GG: People who suffer from excessive sweating are a different group to those who have normal sweating. Their levels are significantly above the population. There is a scale called the IHHS scale, which defines people into 4 groups, with 3&4 being sweating that interferes with daily activity. People take extraordinary measures for this type of sweating, including only wearing certain types of clothing, utilising air blowers in restaurants and cafés, putting paper towel under their armpits and avoiding shaking hands with people.


Q: Are there any Medical conditions that cause hyperhidrosis?

GG: Yes. Diabetes, menopause, thyroid disease and anxiety can all induce sweating. This is slightly different to focal hyperhidrosis, the more typical problematic and common sweating that we are discussing here. Sweating, if it comes on later in life can be a sign of internal malignancy or autoimmune disease and needs to be investigated. However, most hyperhidrosis common forms occur either in late childhood and early adolescence and are consistent through adult life.
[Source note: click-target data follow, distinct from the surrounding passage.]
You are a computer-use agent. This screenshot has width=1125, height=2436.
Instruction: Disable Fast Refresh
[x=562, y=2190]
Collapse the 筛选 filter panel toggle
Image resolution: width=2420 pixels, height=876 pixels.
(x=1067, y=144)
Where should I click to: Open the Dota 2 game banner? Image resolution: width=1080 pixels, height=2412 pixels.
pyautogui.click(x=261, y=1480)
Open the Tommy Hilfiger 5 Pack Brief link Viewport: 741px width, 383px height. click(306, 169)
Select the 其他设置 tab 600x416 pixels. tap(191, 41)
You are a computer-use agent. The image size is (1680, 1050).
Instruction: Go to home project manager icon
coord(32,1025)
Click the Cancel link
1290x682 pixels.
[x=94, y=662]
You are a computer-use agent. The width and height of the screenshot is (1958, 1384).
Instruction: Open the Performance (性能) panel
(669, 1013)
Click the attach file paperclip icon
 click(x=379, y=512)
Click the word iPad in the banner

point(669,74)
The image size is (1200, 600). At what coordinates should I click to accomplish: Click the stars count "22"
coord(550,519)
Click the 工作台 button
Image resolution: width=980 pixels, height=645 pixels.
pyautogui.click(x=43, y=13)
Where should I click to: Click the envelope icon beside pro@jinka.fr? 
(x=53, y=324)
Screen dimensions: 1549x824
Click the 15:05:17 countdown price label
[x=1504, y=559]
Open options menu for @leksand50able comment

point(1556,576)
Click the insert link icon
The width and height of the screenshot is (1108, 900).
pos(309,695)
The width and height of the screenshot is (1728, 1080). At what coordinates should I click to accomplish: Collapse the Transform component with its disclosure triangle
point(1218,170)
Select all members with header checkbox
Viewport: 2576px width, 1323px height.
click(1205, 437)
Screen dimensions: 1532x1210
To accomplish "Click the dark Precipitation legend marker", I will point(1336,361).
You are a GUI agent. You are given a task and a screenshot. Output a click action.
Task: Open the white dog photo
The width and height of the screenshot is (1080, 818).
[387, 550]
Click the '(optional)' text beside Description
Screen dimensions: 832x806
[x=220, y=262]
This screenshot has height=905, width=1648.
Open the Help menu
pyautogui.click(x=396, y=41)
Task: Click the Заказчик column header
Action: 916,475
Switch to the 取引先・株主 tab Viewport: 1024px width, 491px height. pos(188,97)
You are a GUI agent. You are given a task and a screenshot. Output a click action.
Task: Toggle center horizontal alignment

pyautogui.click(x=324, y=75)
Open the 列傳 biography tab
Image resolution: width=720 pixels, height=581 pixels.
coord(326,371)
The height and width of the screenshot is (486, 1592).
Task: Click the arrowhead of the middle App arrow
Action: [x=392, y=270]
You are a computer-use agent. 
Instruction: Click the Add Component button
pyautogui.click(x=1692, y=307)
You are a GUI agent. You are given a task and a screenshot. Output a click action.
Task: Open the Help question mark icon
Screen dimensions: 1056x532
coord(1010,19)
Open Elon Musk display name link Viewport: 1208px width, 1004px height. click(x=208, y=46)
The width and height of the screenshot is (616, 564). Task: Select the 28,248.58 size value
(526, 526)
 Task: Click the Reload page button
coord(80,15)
 Q: What treatments are available to me?

GG: For excessive sweating, possibilities include oral anticholinergic drugs, which may in a small percentage of the population have some effect. They act like an oral form muscle relaxant injections. For axillary sweating, sweat reducing injections are used in the armpits, to decrease the flow of information from the nerves to the sweat glands and “turn off” sweating very adequately. This needs to be done every 4-8 months and is highly effective.

Topical preparations for sweating that is on the face, or on the body such as Glycoporrolate can be utilised. In a form of this a treatment called Iontophoresis that is particularly used for hands and feet may be used as an electrical device that forces tap water or anticholinergics like Glycoporrolate to go into hands and feet and stop sweating.

More recently, microwave and radiofrequency technology have been utilised for excessive sweating. Microwave technology decreases sweating on a long term basis. The most popular machine of these is called MiraDry and will bring people down from abnormal sweating towards normal sweating.


Q: What are the risks involved?

GG: This depends on the technology that is being used to manage sweating. Sometimes the oral or topical anticholinergic drugs can cause patients to report feeling “on edge” with dryness in the mouth and some degree of palpitation. With sweat reducing injections, there is not much in the way of complications from axillary use. From MiraDry or microwave technology, there is a recovery phase which may last for a 1-2 weeks until bruising and inflammation settles.


Q: How often will I have to have treatment?

GG: Oral medications usually require long term use with topical applications usually several times a week initially and then dropping to 1-2 times over a 3-month period. For sweat reducing injections every 4-8 months. For MiraDry microwave technology only 1-2 treatments are necessary.


Q: What are the success rates?

GG: The success rates are very high. Occasionally people do fail with hyperhidrosis treatments however, this is not common. Injections into the axially are very effective in most patients.